The American Eagle sculpture in the grounds with views over the Chiltern Valley (Knight Frank)

When Kathleen took over as mistress of the house, with its classic English rural views overlooking Turville Heath to the front and the Chiltern Valley to the rear, she brought in traditional British design house Colefax and Fowler to refresh the interiors, with boldly patterned fabrics and wallpaper offsetting the high ceilings, delicate cornicing and tall sash windows.

With Kathleen’s death in 2020 – her care in her latter years reportedly the subject of a court battle in the US – Turville Grange is now being sold by the Ford Family Trustees and needs a big-budget buyer. Recent auction house sales have dispersed her and Ford’s collection of impressionist paintings, European and American furniture and silver, and even Ford’s desk from Turville’s study, but the legacies of the big name owners are woven into the very fabric of the home.

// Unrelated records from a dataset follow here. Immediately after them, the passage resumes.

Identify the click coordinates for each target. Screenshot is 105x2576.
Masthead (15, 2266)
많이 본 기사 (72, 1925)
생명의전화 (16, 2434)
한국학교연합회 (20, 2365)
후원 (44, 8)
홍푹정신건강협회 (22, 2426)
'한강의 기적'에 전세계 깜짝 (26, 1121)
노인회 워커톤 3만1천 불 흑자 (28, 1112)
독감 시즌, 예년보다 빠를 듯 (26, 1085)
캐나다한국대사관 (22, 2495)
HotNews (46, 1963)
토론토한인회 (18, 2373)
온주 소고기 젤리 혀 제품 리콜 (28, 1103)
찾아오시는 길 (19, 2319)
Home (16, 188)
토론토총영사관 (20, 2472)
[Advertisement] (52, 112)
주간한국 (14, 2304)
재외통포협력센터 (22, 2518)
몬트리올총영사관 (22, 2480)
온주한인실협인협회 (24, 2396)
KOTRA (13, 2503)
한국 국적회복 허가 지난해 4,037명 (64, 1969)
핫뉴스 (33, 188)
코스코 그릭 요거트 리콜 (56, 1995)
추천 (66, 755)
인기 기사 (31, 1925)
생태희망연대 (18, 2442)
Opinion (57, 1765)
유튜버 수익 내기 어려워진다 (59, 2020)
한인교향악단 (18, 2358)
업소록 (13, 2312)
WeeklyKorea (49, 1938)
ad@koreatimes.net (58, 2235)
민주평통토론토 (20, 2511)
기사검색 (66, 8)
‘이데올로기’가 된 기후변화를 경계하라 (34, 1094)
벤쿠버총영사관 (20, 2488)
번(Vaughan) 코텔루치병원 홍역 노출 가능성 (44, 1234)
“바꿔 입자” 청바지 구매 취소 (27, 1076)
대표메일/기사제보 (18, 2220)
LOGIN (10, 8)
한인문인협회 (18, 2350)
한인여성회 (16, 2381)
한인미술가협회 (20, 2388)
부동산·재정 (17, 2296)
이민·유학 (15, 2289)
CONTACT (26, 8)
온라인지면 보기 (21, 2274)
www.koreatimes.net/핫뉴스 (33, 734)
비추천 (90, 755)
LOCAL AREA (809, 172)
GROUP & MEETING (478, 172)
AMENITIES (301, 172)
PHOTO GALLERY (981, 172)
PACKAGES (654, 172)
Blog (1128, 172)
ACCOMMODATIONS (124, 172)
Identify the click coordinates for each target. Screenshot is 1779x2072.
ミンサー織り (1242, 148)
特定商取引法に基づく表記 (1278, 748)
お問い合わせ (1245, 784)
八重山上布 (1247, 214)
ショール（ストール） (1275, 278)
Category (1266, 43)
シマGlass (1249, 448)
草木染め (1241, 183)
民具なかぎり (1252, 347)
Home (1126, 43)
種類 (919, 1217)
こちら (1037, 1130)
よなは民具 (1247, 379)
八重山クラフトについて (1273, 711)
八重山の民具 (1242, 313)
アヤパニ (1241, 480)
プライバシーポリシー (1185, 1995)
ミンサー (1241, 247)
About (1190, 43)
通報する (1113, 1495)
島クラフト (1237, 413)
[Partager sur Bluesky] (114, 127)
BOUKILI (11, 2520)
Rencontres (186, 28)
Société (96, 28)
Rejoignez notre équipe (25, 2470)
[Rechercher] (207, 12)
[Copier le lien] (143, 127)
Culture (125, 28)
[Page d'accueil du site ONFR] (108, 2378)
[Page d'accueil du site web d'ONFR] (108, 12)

The estate is destined, says Gary Hersham, founding director of Beauchamp Estates, to go to a family with a love of staying incognito. ‘The buyer is likely to be an American, particularly because of the property’s connection to Lee Radziwill and that glamorous Kennedy presidency period in history,’ Hersham says. ‘Equally, the quality and scale of the residence may also attract a European buyer.’

Whoever it is will want to choose their interior designer and party guests with care.